Work request - Set down the data again word for word. Skip any pictures.

######

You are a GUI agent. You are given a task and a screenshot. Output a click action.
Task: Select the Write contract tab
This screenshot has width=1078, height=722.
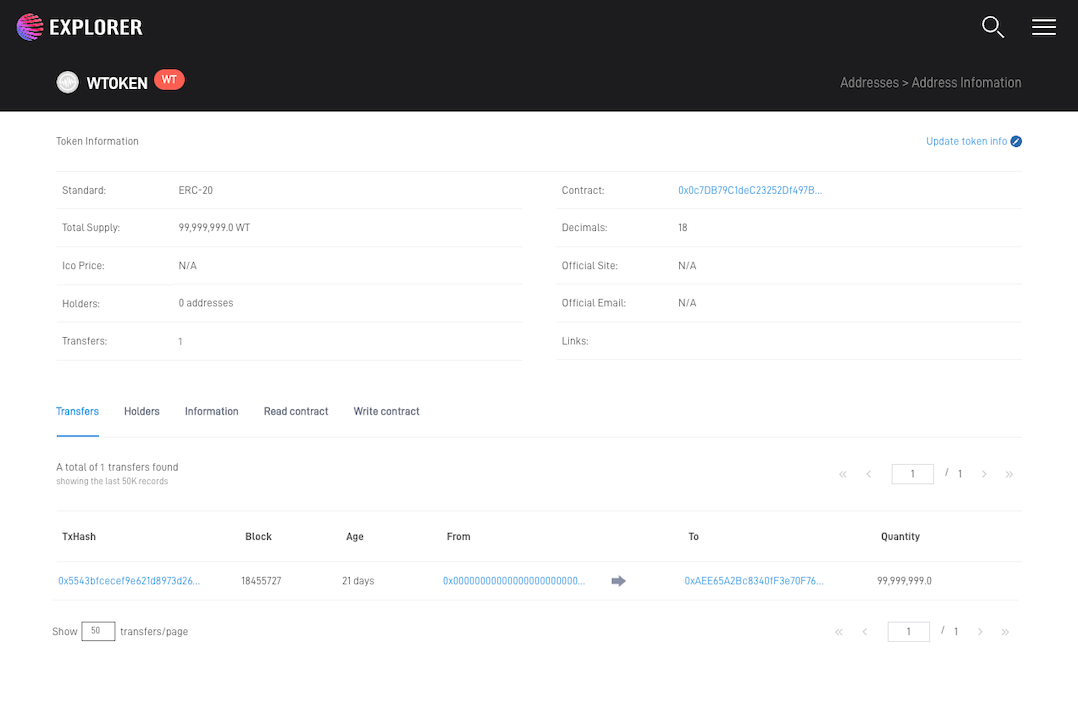pyautogui.click(x=386, y=412)
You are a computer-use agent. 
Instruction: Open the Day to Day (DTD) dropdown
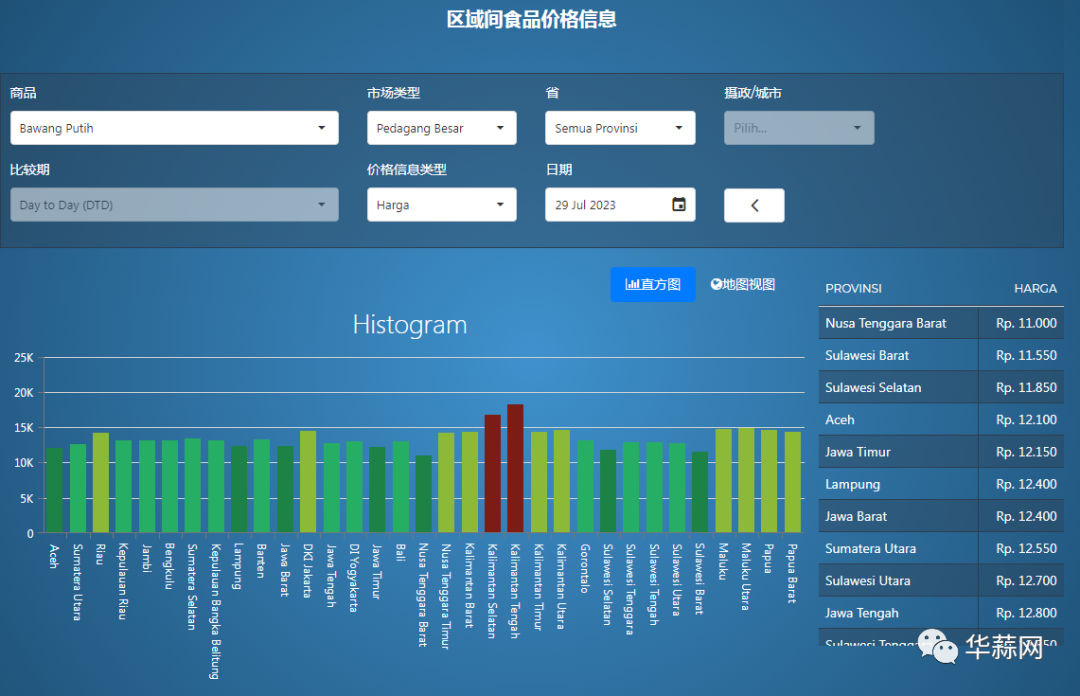(174, 205)
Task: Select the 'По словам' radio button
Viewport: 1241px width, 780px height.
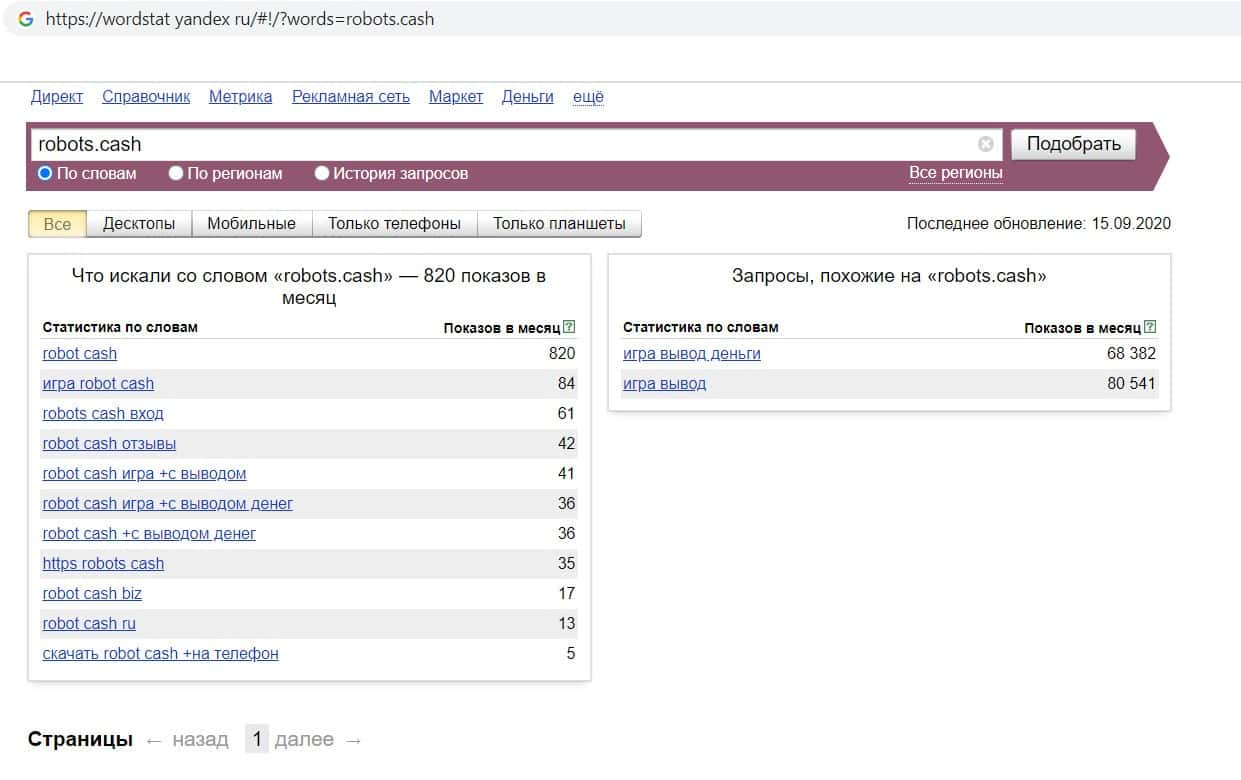Action: point(45,173)
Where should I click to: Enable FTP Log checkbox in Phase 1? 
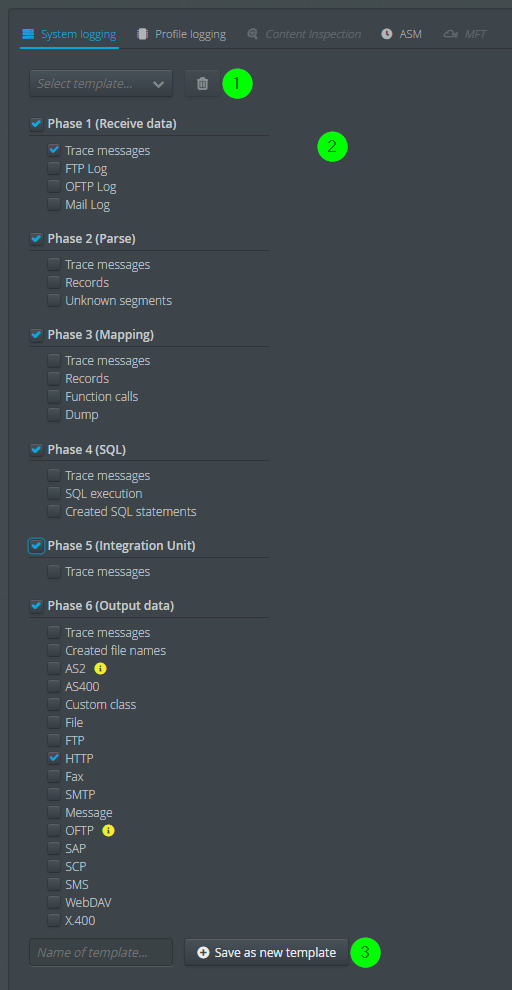point(54,169)
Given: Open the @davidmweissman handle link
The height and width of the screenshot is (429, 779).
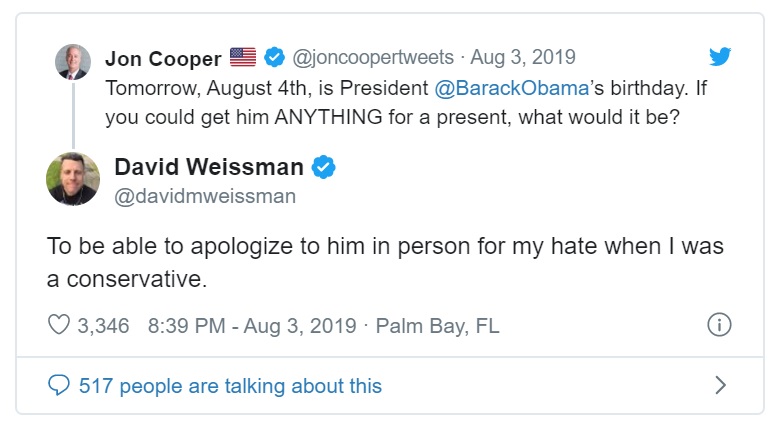Looking at the screenshot, I should 205,196.
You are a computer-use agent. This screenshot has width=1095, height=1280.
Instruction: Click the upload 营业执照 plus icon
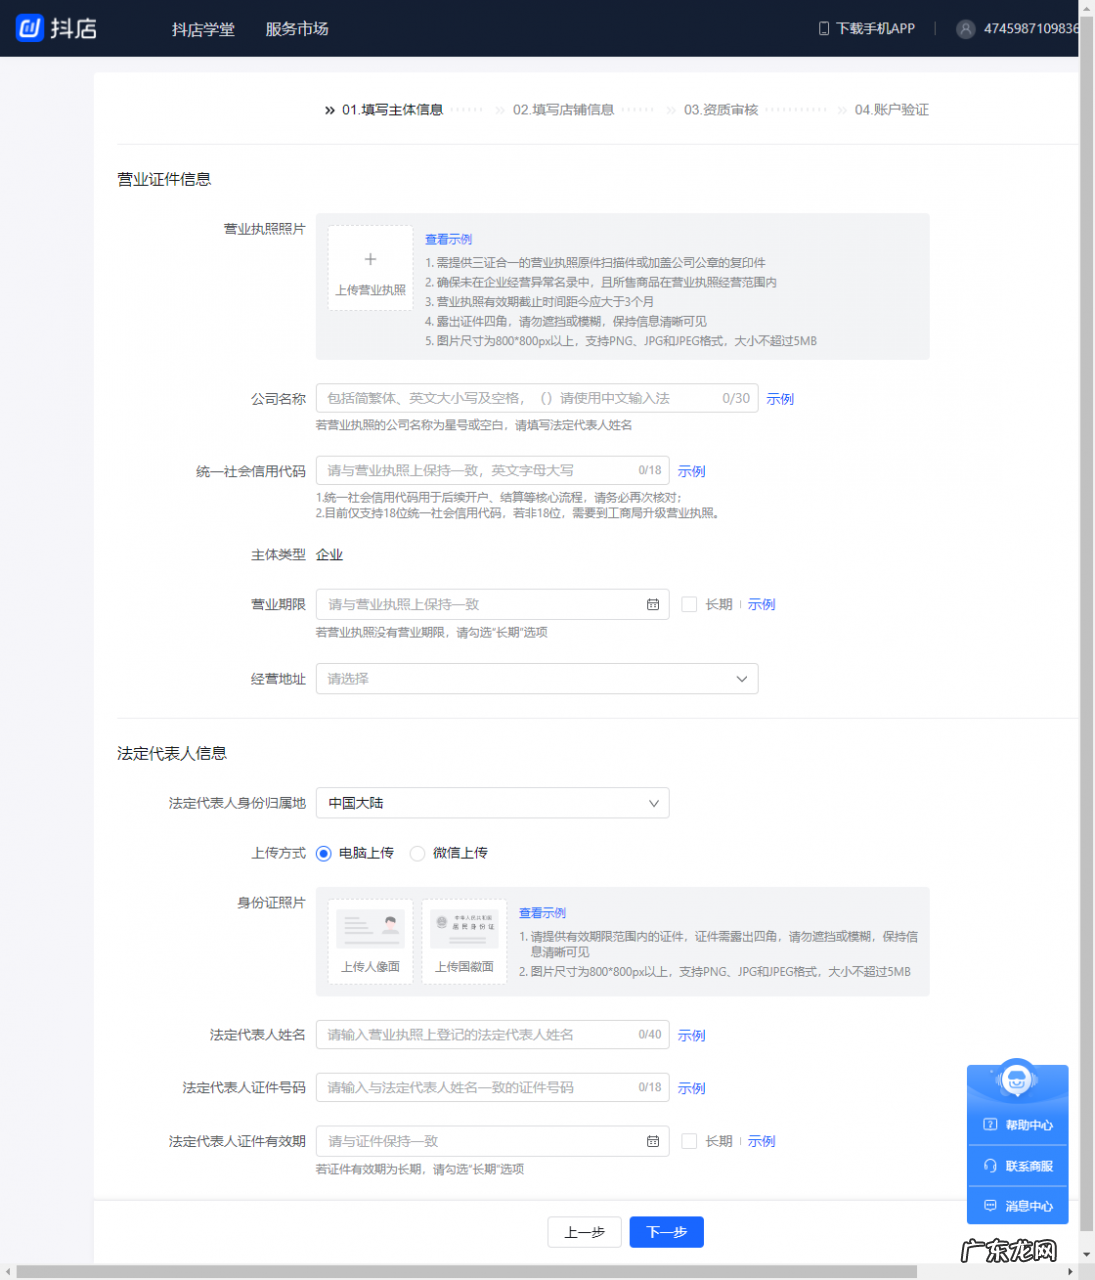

######

Response box -
You are a GUI agent. You are given a task and a screenshot. Output a click action.
Task: Select the Write contract tab
This screenshot has width=1078, height=722.
pyautogui.click(x=386, y=412)
You are a computer-use agent. 
Instruction: Open the Day to Day (DTD) dropdown
(174, 205)
Task: Select the 'По словам' radio button
Viewport: 1241px width, 780px height.
Action: point(45,173)
Where should I click to: Enable FTP Log checkbox in Phase 1? 
point(54,169)
Given: Open the @davidmweissman handle link
The height and width of the screenshot is (429, 779).
Looking at the screenshot, I should 205,196.
You are a computer-use agent. This screenshot has width=1095, height=1280.
Instruction: Click the upload 营业执照 plus icon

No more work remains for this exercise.